HuntOrHide HuntOrHide
I don’t use any digital gear for that. I build a pressure plate out of finely split bark and line it with damp moss to muffle the click. The trigger rope is silk‑thin, wrapped in charcoal cloth so it’s silent even if it moves. I test it with a feather and a single paw print—if there’s any hiss or squeak, I rebuild. Then I lay the bait only where the creature’s path is narrowed by my map, so the trap only snaps when the shadow passes right over it. No noise, no variables, just the creature itself.
Dagon Dagon
That patience, that quiet art—it's what the sea respects. You make the trap as silent as the deep, and only the creature's own weight will call it to life. If it fails, it was not the beast you missed, but the wind in the bark. Keep listening to the ground, and it will whisper its secret.
HuntOrHide HuntOrHide
Glad the wind knows its place.
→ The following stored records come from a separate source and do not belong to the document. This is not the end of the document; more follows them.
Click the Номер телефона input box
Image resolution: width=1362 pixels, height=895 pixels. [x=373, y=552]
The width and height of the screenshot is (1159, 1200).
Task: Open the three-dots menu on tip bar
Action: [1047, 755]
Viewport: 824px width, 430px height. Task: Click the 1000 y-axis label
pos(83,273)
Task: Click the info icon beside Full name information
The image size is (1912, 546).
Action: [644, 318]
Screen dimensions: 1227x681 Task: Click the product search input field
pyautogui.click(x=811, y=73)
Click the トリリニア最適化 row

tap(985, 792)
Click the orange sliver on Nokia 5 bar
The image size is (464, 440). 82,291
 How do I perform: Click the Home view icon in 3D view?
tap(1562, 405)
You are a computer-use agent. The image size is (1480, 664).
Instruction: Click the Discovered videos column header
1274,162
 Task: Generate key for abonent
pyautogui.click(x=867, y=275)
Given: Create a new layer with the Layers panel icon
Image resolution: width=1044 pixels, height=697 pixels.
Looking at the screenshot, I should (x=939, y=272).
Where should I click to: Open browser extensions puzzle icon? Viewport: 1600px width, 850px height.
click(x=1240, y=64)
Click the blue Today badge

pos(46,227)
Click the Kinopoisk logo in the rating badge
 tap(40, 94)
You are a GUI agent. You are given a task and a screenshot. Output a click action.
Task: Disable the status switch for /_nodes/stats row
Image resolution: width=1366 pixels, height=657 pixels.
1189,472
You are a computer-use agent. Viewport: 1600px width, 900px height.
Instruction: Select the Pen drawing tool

I’ll tighten the bark again, lay the rope at exactly the same angle, and let the ground breathe. If it stays silent, then the beast will still think it’s the only one moving.
Dagon Dagon
Your patience is like the tide—steady, unseen, and relentless. Let the earth hold its breath, and the beast will think it alone.
HuntOrHide HuntOrHide
Alright, I’ll keep the ground humming a whisper. The beast will feel all alone.